* [EXERCISE INSTRUCTIONS] Copy out every line of the listing below, requests included, but leave out the pictures. In the answers, multiply each coordinate by 2.4 and round to a whole number, rounding halves up.

--- begin MATERIAL FOR THIS EXERCISE ---

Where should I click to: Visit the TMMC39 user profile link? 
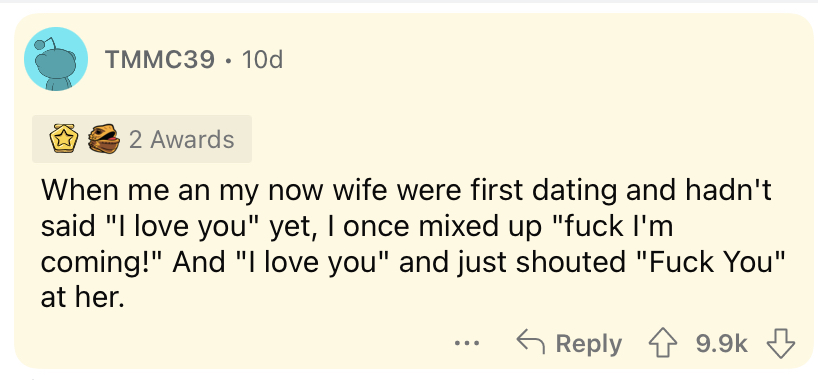point(160,60)
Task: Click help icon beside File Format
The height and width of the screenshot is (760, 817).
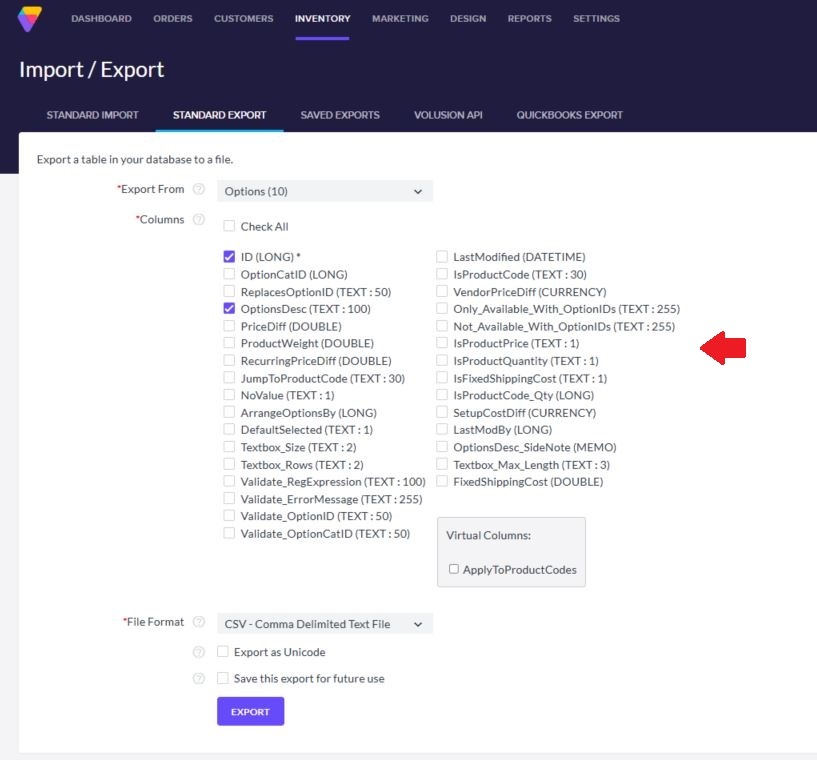Action: [x=199, y=622]
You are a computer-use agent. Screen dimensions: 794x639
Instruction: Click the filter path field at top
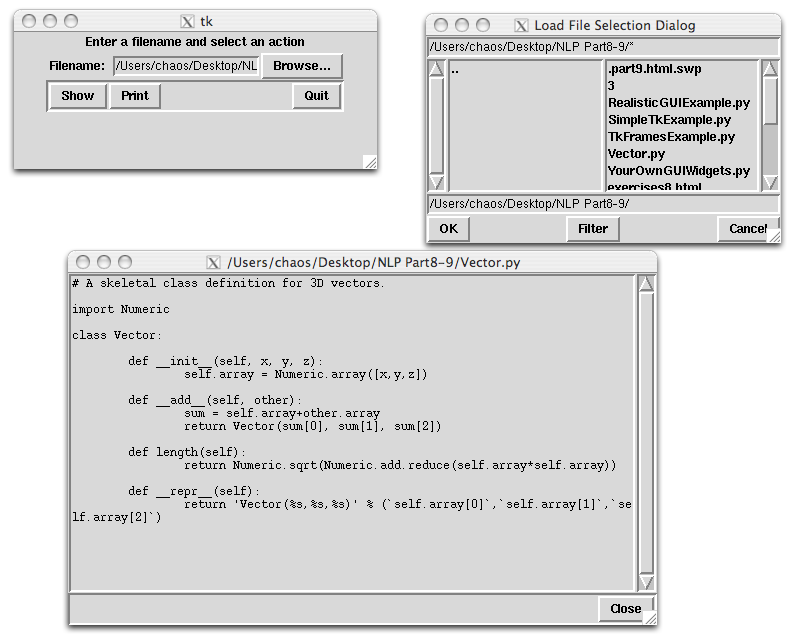pos(603,47)
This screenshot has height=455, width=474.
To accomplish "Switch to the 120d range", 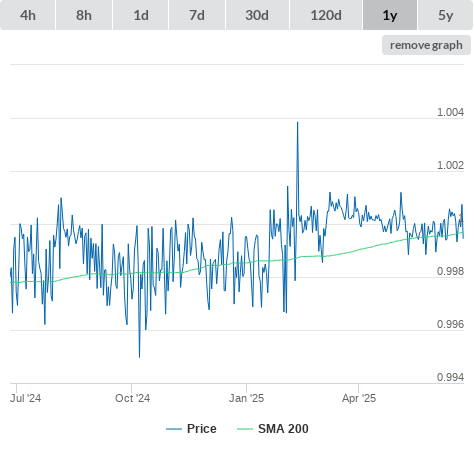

--- end MATERIAL FOR THIS EXERCISE ---

* [REPLY]
Where should I click to: Visit the TMMC39 user profile link? 
point(384,144)
Task: Click help icon beside File Format
The height and width of the screenshot is (760, 817).
Action: [x=478, y=1493]
You are a computer-use agent. Screen dimensions: 794x639
Instruction: Click the filter path field at top
pos(1447,113)
This screenshot has height=455, width=474.
To accomplish "Switch to the 120d range", 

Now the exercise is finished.